English

New Indian government to heed demands of big business

Indian Prime Minister Atal Vajpayee and other leaders of the Hindu chauvinist Bharatiya Janata Party (BJP) have vowed that the new coalition government they head will make "economic reform" its top priority and not shrink from taking "hard decisions."

Speaking Monday, just minutes after being invited by President K.R. Narayanan to form the government, Vajpayee signaled that his coalition will heed the demands of Indian and foreign capital for a rapid restructuring of India's state, public sector and regulatory regime to boost profits and investment returns. "We have a clear and decisive majority," said Vajpayee. "We are committed to a second generation of reforms."

In 1991, with India facing state bankruptcy, the then-ruling Congress party abandoned India's decades-old national economic development strategy and launched an aggressive campaign of privatization, deregulation and tariff reduction to attract foreign investment. Big business, however, complains that since the run-up to the 1996 Lok Sabha (parliament) elections, economic reform has taken a back seat to the jockeying for power among India's political elite.

It is now demanding a new "reform" push, including privatization of most public sector units, greater leeway to lay off and fire workers, major cuts to social spending, a drastic reduction in subsidies and price supports, and increased state expenditure on energy, transport and telecommunications infrastructure.

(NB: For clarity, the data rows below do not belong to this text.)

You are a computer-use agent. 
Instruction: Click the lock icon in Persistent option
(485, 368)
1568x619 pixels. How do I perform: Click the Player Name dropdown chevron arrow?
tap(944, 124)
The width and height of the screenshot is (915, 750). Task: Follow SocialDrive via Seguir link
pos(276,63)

The BJP-led National Democratic Alliance, like the Congress (I), included many of these demands in its election manifesto. But with the polls completed, it is becoming even more forthright in its intentions.

Addressing a meeting of BJP MPs Sunday, Vajpayee said his government would have to take "hard decisions." He cited last week's 40 percent increase in diesel fuel prices, which is expected to translate into a 20 percent increase in freight costs, as an example. Several of the BJP's allies in the NDA have criticized the hike, but Vajpayee indicated the increase would not be rolled back, even partially. He said he was aware the hike would be a burden for the common man, "but there was no way out."

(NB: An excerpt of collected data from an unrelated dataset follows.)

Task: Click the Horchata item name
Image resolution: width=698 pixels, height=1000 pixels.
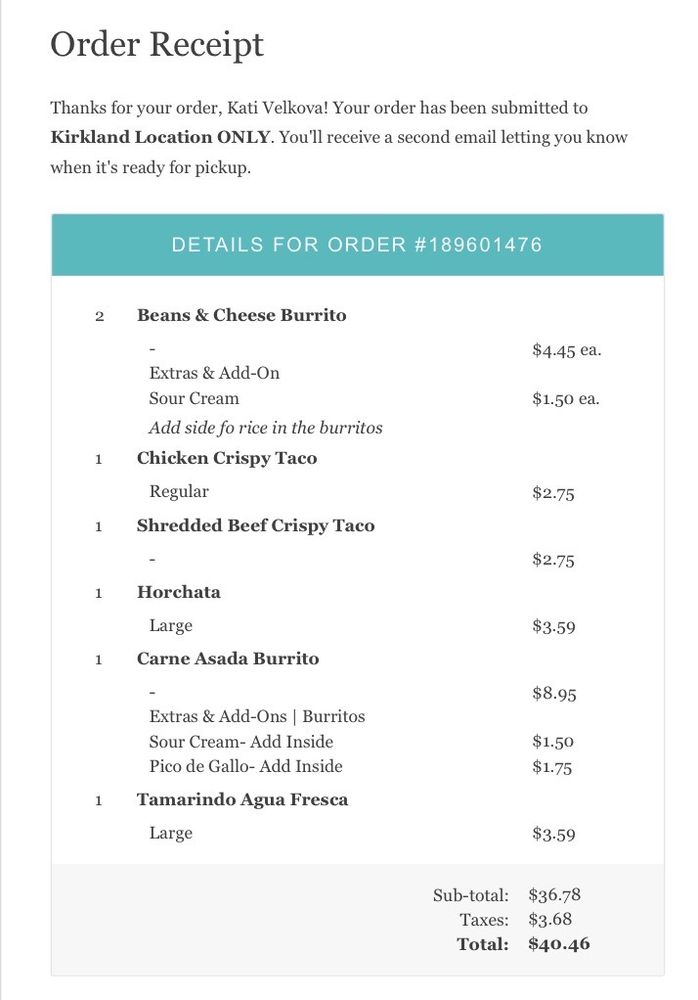Action: pyautogui.click(x=178, y=592)
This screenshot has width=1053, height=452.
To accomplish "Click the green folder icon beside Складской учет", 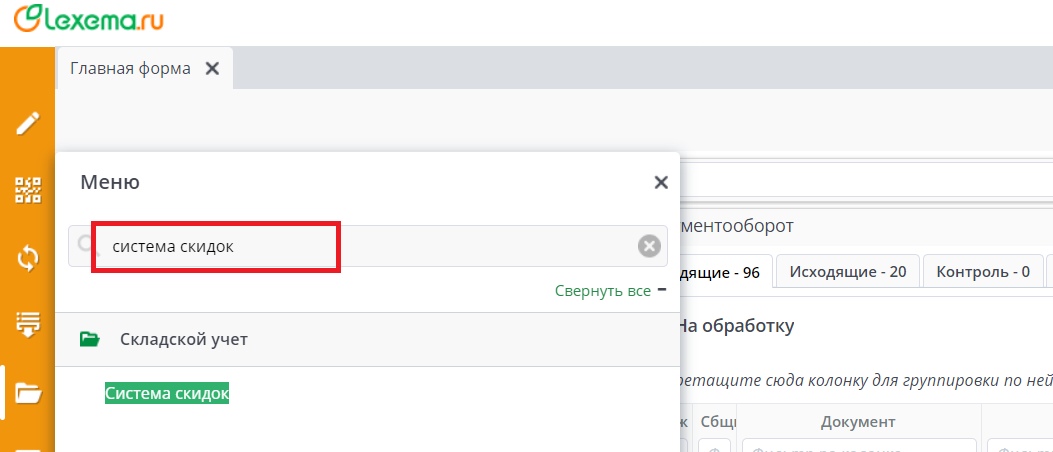I will (x=90, y=340).
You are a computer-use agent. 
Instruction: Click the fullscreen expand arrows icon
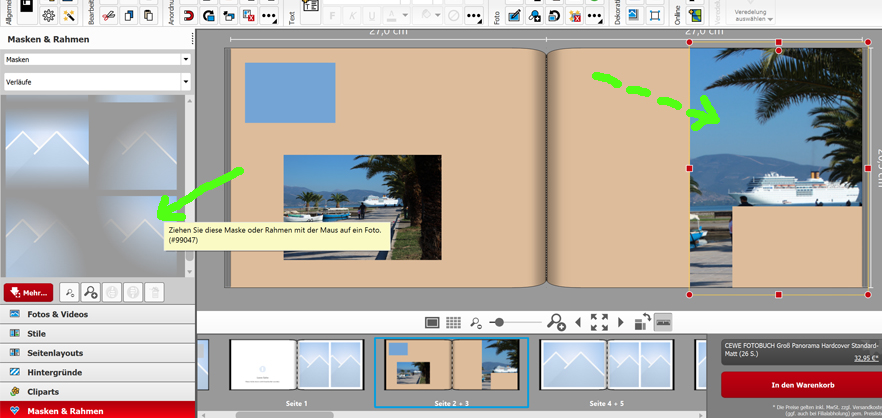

Finance Minister Yashwant Sinha has warned that the new government will have to take "politically painful steps" to tackle a rapidly widening budgetary shortfall. Sinha denied that the recent military clash with Pakistan over Kashmir and India's subsequent crash military procurement campaign are at the root of the budgetary crisis.

"It's not the Kargil situation ... there are other pressures which are far more worrisome." He said that to meet the shortfall the new government will have to implement both tax increases and spending cuts and dramatically accelerate the sale of state-owned companies. There is, said Sinha, "no soft solution." According to the Finance Ministry, the budgetary deficit for the current year will be 6.1 percent of GNP, a far cry from the target of 4 percent set in the budget.

Both Indian and foreign investors have enthusiastically endorsed the NDA's election triumph. On Monday, the Bombay Stock Exchange's Senex index closed above 5,000 for the first time ever.